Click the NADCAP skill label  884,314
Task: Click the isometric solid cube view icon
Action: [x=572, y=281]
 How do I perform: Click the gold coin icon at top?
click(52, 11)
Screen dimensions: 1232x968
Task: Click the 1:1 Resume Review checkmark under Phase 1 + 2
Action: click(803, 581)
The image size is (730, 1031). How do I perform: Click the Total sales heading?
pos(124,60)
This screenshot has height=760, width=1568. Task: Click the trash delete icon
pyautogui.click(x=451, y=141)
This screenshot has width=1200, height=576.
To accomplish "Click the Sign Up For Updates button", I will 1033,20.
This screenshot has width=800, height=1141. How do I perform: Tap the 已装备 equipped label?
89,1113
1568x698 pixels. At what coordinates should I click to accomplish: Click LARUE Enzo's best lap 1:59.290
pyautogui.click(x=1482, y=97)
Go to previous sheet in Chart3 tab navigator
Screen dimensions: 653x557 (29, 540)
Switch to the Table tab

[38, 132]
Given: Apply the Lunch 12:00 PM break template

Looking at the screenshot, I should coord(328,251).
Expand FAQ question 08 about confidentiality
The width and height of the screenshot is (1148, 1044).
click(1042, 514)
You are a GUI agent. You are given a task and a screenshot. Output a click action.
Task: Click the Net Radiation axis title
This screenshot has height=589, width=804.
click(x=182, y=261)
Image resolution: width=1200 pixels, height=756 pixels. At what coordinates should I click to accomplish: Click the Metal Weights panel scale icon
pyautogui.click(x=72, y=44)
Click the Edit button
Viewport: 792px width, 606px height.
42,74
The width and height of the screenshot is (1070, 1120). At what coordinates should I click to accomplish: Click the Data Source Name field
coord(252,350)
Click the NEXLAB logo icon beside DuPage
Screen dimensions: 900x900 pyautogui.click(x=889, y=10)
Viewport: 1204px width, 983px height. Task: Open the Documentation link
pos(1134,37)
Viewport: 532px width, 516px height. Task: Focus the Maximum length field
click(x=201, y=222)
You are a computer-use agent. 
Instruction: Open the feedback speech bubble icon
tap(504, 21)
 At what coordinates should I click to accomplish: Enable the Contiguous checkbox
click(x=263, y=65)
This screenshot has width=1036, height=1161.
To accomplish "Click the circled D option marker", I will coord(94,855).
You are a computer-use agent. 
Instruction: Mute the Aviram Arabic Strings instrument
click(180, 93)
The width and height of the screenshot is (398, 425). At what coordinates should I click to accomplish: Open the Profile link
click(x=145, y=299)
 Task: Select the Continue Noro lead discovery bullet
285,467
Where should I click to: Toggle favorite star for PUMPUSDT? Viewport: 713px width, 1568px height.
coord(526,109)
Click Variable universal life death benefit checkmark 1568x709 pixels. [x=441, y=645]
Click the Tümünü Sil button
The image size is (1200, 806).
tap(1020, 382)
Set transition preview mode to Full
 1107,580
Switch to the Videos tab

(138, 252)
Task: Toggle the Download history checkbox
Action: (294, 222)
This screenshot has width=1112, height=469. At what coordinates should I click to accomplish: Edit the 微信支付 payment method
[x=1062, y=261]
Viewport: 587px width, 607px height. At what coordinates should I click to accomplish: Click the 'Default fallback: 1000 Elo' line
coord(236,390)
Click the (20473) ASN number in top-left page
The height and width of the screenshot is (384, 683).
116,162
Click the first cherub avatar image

## WHAT IS EXPECTED
The expected output is every record, repeated exactly.

## SOLUTION TO THIS EXERCISE
Click the NADCAP skill label  884,314
Task: Click the isometric solid cube view icon
Action: [x=572, y=281]
 How do I perform: Click the gold coin icon at top?
click(52, 11)
Screen dimensions: 1232x968
Task: Click the 1:1 Resume Review checkmark under Phase 1 + 2
Action: click(803, 581)
The image size is (730, 1031). How do I perform: Click the Total sales heading?
pos(124,60)
This screenshot has height=760, width=1568. Task: Click the trash delete icon
pyautogui.click(x=451, y=141)
This screenshot has width=1200, height=576.
To accomplish "Click the Sign Up For Updates button", I will 1033,20.
This screenshot has width=800, height=1141. How do I perform: Tap the 已装备 equipped label?
89,1113
1568x698 pixels. At what coordinates should I click to accomplish: Click LARUE Enzo's best lap 1:59.290
pyautogui.click(x=1482, y=97)
Go to previous sheet in Chart3 tab navigator
Screen dimensions: 653x557 (29, 540)
Switch to the Table tab

[38, 132]
Given: Apply the Lunch 12:00 PM break template

Looking at the screenshot, I should coord(328,251).
Expand FAQ question 08 about confidentiality
The width and height of the screenshot is (1148, 1044).
click(1042, 514)
You are a GUI agent. You are given a task and a screenshot. Output a click action.
Task: Click the Net Radiation axis title
This screenshot has height=589, width=804.
click(x=182, y=261)
Image resolution: width=1200 pixels, height=756 pixels. At what coordinates should I click to accomplish: Click the Metal Weights panel scale icon
pyautogui.click(x=72, y=44)
Click the Edit button
Viewport: 792px width, 606px height.
42,74
The width and height of the screenshot is (1070, 1120). At what coordinates should I click to accomplish: Click the Data Source Name field
coord(252,350)
Click the NEXLAB logo icon beside DuPage
Screen dimensions: 900x900 pyautogui.click(x=889, y=10)
Viewport: 1204px width, 983px height. Task: Open the Documentation link
pos(1134,37)
Viewport: 532px width, 516px height. Task: Focus the Maximum length field
click(x=201, y=222)
You are a computer-use agent. 
Instruction: Open the feedback speech bubble icon
tap(504, 21)
 At what coordinates should I click to accomplish: Enable the Contiguous checkbox
click(x=263, y=65)
This screenshot has width=1036, height=1161.
To accomplish "Click the circled D option marker", I will coord(94,855).
You are a computer-use agent. 
Instruction: Mute the Aviram Arabic Strings instrument
click(180, 93)
The width and height of the screenshot is (398, 425). At what coordinates should I click to accomplish: Open the Profile link
click(x=145, y=299)
 Task: Select the Continue Noro lead discovery bullet
285,467
Where should I click to: Toggle favorite star for PUMPUSDT? Viewport: 713px width, 1568px height.
coord(526,109)
Click Variable universal life death benefit checkmark 1568x709 pixels. [x=441, y=645]
Click the Tümünü Sil button
The image size is (1200, 806).
tap(1020, 382)
Set transition preview mode to Full
 1107,580
Switch to the Videos tab

(138, 252)
Task: Toggle the Download history checkbox
Action: (294, 222)
This screenshot has width=1112, height=469. At what coordinates should I click to accomplish: Edit the 微信支付 payment method
[x=1062, y=261]
Viewport: 587px width, 607px height. At what coordinates should I click to accomplish: Click the 'Default fallback: 1000 Elo' line
coord(236,390)
Click the (20473) ASN number in top-left page
The height and width of the screenshot is (384, 683).
116,162
Click the first cherub avatar image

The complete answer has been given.